Data records section start

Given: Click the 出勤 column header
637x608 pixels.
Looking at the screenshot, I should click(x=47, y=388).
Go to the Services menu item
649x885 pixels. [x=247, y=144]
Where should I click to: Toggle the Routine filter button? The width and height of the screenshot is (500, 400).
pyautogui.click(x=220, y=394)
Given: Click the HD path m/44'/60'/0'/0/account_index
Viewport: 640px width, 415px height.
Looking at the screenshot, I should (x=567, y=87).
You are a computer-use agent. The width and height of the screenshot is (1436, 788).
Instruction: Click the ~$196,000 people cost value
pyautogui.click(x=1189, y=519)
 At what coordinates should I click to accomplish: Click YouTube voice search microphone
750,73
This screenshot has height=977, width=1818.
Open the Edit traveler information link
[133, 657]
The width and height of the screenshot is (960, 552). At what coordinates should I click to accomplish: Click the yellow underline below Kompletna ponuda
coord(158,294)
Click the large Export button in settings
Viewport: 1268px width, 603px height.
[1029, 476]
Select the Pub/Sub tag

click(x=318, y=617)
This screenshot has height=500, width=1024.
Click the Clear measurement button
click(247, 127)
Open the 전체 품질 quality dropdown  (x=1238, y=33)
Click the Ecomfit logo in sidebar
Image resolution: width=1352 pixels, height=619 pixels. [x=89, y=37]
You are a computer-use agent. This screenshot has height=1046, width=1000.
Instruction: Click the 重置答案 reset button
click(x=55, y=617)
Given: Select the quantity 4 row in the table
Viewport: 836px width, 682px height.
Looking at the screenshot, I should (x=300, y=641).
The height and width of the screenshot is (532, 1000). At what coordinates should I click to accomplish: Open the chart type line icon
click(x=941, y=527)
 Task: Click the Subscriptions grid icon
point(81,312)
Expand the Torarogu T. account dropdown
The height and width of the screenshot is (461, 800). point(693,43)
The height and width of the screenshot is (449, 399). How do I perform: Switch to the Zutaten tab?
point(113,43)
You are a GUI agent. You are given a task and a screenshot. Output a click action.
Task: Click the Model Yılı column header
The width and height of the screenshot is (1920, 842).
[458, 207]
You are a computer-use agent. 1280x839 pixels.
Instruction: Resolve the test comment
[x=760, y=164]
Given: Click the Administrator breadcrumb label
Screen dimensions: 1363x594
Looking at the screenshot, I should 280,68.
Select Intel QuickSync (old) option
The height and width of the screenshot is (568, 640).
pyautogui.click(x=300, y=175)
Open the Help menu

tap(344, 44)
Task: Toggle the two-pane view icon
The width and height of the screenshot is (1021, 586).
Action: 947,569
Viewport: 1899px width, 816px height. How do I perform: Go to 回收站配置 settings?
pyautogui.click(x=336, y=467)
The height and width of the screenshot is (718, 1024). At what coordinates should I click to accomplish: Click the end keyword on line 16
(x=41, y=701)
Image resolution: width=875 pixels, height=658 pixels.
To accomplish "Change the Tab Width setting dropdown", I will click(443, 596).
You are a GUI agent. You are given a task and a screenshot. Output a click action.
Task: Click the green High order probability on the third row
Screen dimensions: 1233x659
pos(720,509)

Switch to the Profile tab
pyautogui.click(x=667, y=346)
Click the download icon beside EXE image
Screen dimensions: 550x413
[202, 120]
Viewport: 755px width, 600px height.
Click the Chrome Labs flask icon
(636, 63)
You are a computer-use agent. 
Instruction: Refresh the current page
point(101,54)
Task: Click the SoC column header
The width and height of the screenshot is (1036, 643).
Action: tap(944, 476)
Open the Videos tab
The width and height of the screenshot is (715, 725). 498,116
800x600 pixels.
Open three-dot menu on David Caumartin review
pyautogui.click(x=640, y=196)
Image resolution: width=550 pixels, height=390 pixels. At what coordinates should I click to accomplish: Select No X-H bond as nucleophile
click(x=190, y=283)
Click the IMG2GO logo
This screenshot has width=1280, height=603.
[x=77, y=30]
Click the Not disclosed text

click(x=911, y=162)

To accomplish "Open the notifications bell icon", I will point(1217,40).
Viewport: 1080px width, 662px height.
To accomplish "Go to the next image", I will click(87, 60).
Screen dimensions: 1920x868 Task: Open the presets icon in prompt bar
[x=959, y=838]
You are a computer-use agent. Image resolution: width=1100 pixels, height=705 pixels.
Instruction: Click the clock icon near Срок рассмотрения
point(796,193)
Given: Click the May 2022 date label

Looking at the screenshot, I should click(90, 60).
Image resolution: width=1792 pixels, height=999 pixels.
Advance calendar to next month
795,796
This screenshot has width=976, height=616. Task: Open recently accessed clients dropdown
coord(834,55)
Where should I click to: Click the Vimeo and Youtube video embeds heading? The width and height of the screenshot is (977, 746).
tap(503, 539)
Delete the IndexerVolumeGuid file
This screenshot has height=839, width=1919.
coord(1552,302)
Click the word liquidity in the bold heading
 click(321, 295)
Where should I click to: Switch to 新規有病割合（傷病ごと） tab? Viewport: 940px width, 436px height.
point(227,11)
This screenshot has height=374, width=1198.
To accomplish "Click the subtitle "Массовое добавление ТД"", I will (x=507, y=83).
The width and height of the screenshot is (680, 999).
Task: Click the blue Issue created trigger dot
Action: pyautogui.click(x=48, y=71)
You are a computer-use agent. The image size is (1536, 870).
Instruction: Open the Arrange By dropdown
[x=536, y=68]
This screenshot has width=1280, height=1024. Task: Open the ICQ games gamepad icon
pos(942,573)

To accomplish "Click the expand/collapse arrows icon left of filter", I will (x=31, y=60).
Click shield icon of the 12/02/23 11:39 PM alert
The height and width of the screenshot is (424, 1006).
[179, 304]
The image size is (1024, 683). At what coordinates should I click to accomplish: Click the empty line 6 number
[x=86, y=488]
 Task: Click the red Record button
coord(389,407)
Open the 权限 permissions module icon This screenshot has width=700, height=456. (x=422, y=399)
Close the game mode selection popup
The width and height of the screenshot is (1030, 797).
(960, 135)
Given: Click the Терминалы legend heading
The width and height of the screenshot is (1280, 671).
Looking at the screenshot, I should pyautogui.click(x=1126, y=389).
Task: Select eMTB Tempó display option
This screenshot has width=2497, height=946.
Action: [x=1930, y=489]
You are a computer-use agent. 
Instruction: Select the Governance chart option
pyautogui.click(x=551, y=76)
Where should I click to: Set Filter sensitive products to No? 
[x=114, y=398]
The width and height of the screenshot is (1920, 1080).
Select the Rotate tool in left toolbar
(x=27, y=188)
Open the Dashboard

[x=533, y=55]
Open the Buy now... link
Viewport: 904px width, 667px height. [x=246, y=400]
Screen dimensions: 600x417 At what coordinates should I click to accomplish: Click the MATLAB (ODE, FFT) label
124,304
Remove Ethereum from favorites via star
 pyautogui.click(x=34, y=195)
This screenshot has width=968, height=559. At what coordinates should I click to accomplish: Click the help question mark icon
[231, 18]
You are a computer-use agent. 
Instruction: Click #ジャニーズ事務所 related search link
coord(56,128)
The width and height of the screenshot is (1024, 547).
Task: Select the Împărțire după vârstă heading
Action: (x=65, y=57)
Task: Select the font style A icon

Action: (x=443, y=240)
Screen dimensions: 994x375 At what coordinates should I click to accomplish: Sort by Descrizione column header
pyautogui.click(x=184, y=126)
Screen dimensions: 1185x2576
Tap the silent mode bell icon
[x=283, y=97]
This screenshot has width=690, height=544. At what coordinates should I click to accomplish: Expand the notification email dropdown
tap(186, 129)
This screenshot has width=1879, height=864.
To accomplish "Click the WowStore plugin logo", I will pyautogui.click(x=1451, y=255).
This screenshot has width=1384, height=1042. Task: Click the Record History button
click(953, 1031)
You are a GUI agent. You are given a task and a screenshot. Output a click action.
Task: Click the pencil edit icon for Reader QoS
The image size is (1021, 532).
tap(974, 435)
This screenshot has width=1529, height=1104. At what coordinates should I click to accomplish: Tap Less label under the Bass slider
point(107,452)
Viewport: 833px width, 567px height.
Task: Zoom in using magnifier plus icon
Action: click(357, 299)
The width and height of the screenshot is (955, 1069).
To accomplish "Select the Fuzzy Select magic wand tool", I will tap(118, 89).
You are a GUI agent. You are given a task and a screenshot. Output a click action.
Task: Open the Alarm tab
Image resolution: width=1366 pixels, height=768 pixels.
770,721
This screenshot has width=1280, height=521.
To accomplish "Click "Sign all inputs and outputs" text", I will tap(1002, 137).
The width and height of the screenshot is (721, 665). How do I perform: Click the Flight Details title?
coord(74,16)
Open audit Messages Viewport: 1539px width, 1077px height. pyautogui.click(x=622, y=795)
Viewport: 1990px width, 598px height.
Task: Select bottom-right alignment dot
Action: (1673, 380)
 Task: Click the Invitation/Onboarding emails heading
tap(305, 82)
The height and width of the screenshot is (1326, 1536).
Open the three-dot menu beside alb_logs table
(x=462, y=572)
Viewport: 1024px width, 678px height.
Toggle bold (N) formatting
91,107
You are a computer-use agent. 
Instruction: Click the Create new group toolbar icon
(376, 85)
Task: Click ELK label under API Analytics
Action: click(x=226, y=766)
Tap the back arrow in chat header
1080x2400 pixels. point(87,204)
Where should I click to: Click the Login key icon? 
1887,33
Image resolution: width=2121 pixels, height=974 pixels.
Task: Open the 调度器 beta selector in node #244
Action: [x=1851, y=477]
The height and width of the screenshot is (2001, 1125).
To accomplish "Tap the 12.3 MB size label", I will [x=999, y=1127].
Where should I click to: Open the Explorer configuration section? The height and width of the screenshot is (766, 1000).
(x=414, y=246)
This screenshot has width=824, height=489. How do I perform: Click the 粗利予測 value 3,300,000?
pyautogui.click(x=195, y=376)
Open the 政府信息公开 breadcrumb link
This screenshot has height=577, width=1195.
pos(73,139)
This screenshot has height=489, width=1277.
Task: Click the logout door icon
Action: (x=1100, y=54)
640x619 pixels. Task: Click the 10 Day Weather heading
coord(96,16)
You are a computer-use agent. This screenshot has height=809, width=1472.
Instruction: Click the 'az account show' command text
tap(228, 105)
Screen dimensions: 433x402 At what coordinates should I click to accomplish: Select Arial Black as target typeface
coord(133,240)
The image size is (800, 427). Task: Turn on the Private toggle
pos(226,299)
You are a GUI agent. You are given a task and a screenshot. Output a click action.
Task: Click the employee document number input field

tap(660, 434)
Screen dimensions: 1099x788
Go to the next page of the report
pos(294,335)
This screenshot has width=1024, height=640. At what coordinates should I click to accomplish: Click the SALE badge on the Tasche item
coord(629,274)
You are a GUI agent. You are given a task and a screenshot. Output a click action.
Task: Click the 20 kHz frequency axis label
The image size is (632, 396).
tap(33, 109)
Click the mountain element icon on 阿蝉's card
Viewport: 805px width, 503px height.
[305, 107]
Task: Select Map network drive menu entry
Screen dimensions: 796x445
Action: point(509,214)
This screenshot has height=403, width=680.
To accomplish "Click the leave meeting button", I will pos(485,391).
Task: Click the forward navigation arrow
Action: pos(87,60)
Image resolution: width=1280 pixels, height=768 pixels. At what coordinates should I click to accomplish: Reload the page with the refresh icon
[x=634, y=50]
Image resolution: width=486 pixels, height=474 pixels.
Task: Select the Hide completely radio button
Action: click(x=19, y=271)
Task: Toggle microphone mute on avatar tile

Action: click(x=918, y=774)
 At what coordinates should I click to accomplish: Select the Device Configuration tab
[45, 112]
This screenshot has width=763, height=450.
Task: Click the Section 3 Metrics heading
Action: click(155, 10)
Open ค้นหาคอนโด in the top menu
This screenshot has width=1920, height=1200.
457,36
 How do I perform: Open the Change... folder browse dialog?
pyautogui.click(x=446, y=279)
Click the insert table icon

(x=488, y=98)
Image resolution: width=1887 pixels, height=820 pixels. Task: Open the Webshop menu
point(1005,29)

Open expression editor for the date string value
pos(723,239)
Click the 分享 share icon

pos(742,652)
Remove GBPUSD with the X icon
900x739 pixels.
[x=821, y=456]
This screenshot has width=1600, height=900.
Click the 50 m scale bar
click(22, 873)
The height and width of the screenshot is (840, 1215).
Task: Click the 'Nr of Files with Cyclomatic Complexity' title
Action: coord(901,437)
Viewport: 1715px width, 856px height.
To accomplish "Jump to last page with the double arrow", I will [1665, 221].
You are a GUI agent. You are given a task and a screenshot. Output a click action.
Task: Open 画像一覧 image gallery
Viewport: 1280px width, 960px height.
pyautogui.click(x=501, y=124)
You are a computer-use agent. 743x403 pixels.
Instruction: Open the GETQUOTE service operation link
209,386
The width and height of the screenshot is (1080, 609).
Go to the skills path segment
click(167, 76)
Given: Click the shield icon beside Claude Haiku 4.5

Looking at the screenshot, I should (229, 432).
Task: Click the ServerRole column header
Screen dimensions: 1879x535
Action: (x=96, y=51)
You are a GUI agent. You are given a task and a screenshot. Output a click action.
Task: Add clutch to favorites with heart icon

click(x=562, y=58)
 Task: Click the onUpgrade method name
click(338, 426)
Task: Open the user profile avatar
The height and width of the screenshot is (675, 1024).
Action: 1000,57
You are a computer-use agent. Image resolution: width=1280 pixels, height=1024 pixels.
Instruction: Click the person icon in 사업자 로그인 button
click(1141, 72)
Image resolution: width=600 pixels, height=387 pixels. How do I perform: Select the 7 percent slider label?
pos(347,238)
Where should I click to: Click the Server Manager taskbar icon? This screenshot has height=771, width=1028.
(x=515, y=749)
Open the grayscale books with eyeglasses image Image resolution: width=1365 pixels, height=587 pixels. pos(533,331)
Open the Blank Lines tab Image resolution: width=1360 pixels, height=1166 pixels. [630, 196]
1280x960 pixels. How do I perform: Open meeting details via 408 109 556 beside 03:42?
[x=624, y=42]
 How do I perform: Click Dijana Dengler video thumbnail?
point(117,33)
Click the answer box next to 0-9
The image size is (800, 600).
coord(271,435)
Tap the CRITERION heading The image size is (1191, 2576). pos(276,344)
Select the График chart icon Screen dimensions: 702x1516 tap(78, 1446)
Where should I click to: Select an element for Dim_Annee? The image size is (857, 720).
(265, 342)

Data records section end

— What the task asks —
Everything from the first line of the records above to the line containing "Open the 전체", inclusive, should be repeated exactly; leave out the rest.

— Finished task —
Given: Click the 出勤 column header
637x608 pixels.
Looking at the screenshot, I should click(x=47, y=388).
Go to the Services menu item
649x885 pixels. [x=247, y=144]
Where should I click to: Toggle the Routine filter button? The width and height of the screenshot is (500, 400).
pyautogui.click(x=220, y=394)
Given: Click the HD path m/44'/60'/0'/0/account_index
Viewport: 640px width, 415px height.
Looking at the screenshot, I should (x=567, y=87).
You are a computer-use agent. The width and height of the screenshot is (1436, 788).
Instruction: Click the ~$196,000 people cost value
pyautogui.click(x=1189, y=519)
 At what coordinates should I click to accomplish: Click YouTube voice search microphone
750,73
This screenshot has height=977, width=1818.
Open the Edit traveler information link
[133, 657]
The width and height of the screenshot is (960, 552). At what coordinates should I click to accomplish: Click the yellow underline below Kompletna ponuda
coord(158,294)
Click the large Export button in settings
Viewport: 1268px width, 603px height.
[1029, 476]
Select the Pub/Sub tag

click(x=318, y=617)
This screenshot has height=500, width=1024.
Click the Clear measurement button
click(247, 127)
Open the 전체 품질 quality dropdown  (x=1238, y=33)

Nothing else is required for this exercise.